Fig. 4.

Colloblast and tentacle candidates are expressed together in adult Mnemiopsis leidyi. (A) Tissue sampling protocol for tentacle bulb (TB) and comb row (CR) transcriptome sequencing. (B) Over 70% of the colloblast and tentacle candidate genes were expressed in adult tissues (N = 138/189 colloblast candidates, N = 130/165 tentacle candidates). In both data sets, a significant proportion of the expressed genes (P < 0.0001 for both colloblast and tentacle candidates) were upregulated in the tentacle bulb, relative to the comb row (≥2 log₂-fold change, padj < 0.05). (C) There was a significant cluster of colloblast candidates in cell C52 (P < 0.0001), with a second cluster in cell C53. Tentacle candidates clustered significantly in cell C54 (P = 0.0015).
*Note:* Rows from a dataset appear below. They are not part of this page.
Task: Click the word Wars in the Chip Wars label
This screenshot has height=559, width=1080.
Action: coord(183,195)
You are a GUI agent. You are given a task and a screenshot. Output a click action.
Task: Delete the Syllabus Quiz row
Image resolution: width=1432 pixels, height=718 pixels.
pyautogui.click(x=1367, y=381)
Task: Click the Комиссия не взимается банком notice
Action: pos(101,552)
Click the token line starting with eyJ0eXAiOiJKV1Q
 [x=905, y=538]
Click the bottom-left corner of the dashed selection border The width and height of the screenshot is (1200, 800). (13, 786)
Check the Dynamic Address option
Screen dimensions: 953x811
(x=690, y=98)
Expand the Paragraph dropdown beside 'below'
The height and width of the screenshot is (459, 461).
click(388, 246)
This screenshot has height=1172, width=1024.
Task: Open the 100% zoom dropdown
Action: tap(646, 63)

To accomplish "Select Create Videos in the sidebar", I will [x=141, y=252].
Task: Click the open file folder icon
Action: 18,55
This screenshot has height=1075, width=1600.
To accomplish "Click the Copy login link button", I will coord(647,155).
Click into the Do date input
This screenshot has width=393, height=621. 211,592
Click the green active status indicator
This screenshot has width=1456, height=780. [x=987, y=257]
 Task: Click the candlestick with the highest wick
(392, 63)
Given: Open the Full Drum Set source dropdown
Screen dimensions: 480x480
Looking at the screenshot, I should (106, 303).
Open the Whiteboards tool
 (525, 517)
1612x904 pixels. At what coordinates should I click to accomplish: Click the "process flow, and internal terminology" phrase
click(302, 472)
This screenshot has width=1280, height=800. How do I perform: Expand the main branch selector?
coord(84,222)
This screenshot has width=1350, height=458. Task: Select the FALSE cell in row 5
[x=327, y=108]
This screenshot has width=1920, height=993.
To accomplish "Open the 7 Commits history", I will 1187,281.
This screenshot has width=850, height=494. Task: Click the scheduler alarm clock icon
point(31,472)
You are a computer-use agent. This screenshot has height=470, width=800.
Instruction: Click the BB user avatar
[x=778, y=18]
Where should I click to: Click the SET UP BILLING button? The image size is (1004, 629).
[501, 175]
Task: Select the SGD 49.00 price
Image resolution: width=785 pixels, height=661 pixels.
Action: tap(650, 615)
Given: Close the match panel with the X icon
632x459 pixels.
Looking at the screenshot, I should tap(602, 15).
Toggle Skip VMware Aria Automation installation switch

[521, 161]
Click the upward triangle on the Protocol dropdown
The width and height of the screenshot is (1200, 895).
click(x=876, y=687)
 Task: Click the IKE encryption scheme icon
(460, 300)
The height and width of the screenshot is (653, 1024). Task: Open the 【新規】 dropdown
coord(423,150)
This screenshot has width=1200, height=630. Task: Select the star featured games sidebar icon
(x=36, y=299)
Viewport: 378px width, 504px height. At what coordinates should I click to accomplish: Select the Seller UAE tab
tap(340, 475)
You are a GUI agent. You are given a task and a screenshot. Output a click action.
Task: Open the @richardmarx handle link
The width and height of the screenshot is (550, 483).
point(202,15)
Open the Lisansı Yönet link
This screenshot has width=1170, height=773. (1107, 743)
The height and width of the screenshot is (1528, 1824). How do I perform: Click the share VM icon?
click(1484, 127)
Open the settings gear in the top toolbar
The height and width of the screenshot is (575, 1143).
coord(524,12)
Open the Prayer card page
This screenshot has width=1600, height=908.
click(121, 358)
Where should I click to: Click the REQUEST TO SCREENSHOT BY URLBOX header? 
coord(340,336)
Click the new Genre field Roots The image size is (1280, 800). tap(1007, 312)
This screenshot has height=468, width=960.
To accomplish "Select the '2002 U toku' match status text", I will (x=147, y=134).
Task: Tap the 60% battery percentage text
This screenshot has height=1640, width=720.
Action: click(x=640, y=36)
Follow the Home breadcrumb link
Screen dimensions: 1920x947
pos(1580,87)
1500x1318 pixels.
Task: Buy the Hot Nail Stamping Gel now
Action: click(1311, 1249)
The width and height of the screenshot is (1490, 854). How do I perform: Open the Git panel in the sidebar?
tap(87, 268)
Cell IDs refer to single-cell sequencing results reported in Sebe-Pedros, Chomsky, et al. (2018). (D) Seventeen transcription factors were identified from colloblast candidates (C), tentacle candidates (T), or cells C52, C53, or C54 using GO terms GO: 0003677, GO: 0003700, GO: 0006351, and GO: 0006355. E-values represent the reciprocal best BLAST hit in the human genome, except for genes already identified from M. leidyi (Eval = 0.0). Only significant hits (E ≤ 1e–03) are shown. Genes previously characterized by in situ hybridization are indicated in bold. (E) Summarized expression of MlNR1, MlNR2, MlBsh, and MlIslet in the presumptive tentacle epithelium (TE), the invaginated tentacle bulb (TB), and near the apical organ (AO) during embryonic development. (F) Read counts for previously characterized transcription factors in tissues from adult M. leidyi. MlNR1, MlBsh, MlIslet, and MlPRD10A are significantly upregulated (≥2 log₂-fold change) in the tentacle bulb (MlNR1 P = 0.004, MlBsh P = 0.010, MlIslet P < 0.001, MlPRD10A P = 0.026). MlNR2 is not differentially expressed (P = 0.893).